Обнови отрывок текста о деле генерала Павлова, начиная с "Павлов был опытным" и заканчивая "искать его самого.", заменив "лучшая техника" на "новейшая техника".

## ЦИТИРУЕМЫЙ ТЕКСТ
------------------------------------

Хлюстов вскоре возглавил один из партизанских отрядов, был контужен, затем работал в особых отделах ряда фронтов.

Отступая, Красная Армия откатывалась все дальше на восток. Немцы приближались к Смоленску.

Дело генерала Д. Г. Павлова

Павлов был опытным командующим Белорусским (Западным) особым военным округом. Участник боевых действий в Испании. Считался одним из талантливых военачальников. В Наркомате обороны СССР Белорусский (Западный) военный округ считался на привилегированном положении. В округе были лучшая техника, войска и т. д.

Я не допускаю мысли, что Павлов струсил в первые дни войны. Но некоторая растерянность присутствовала. Это его и сгубило. Павлов недоучел уроков проведенных учений накануне войны.

Мне П. К. Пономаренко рассказывал, что Павлов являлся членом бюро ЦК КП Белоруссии, был героическим человеком, который пользовался всемерным уважением и доверием у руководства республики. Однако в первые дни войны получилось так, что не он искал пропавшие полки и дивизии как командующий округом, а пришлось искать его самого.

Павлова арестовали на территории Белоруссии. Я не участвовал в его аресте и даже затрудняюсь назвать точное место, где это случилось.

------------------------------------

## СОБРАННЫЕ ДАННЫЕ
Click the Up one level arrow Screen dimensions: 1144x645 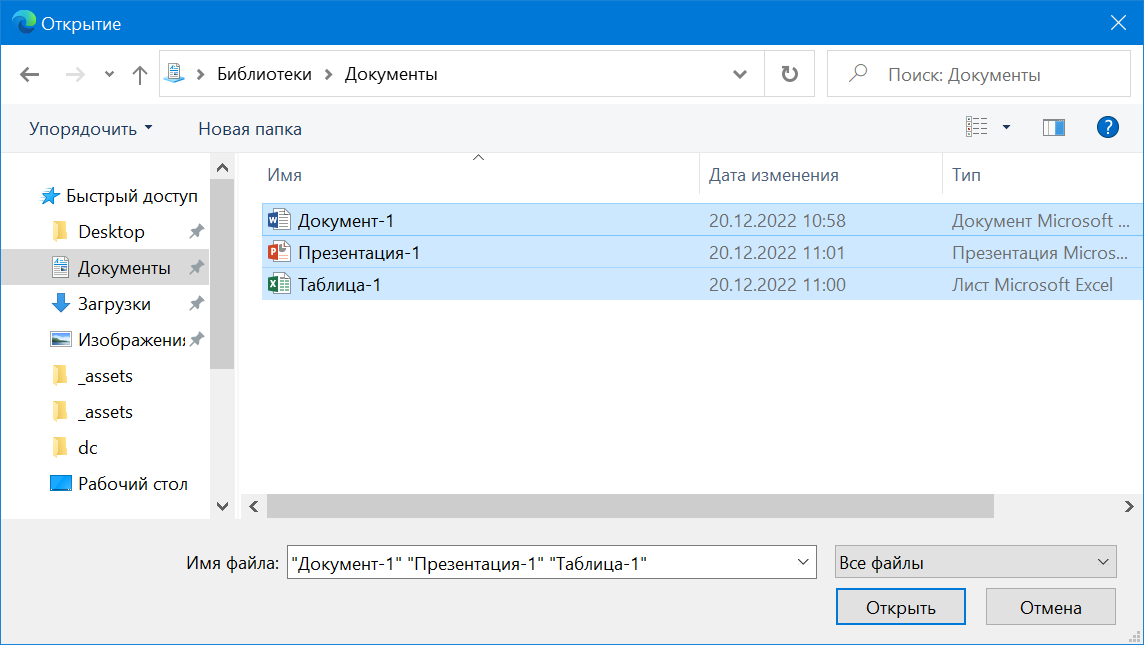click(x=140, y=75)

------------------------------------

## ВЫПОЛНЕННОЕ ЗАДАНИЕ
Павлов был опытным командующим Белорусским (Западным) особым военным округом. Участник боевых действий в Испании. Считался одним из талантливых военачальников. В Наркомате обороны СССР Белорусский (Западный) военный округ считался на привилегированном положении. В округе были новейшая техника, войска и т. д.

Я не допускаю мысли, что Павлов струсил в первые дни войны. Но некоторая растерянность присутствовала. Это его и сгубило. Павлов недоучел уроков проведенных учений накануне войны.

Мне П. К. Пономаренко рассказывал, что Павлов являлся членом бюро ЦК КП Белоруссии, был героическим человеком, который пользовался всемерным уважением и доверием у руководства республики. Однако в первые дни войны получилось так, что не он искал пропавшие полки и дивизии как командующий округом, а пришлось искать его самого.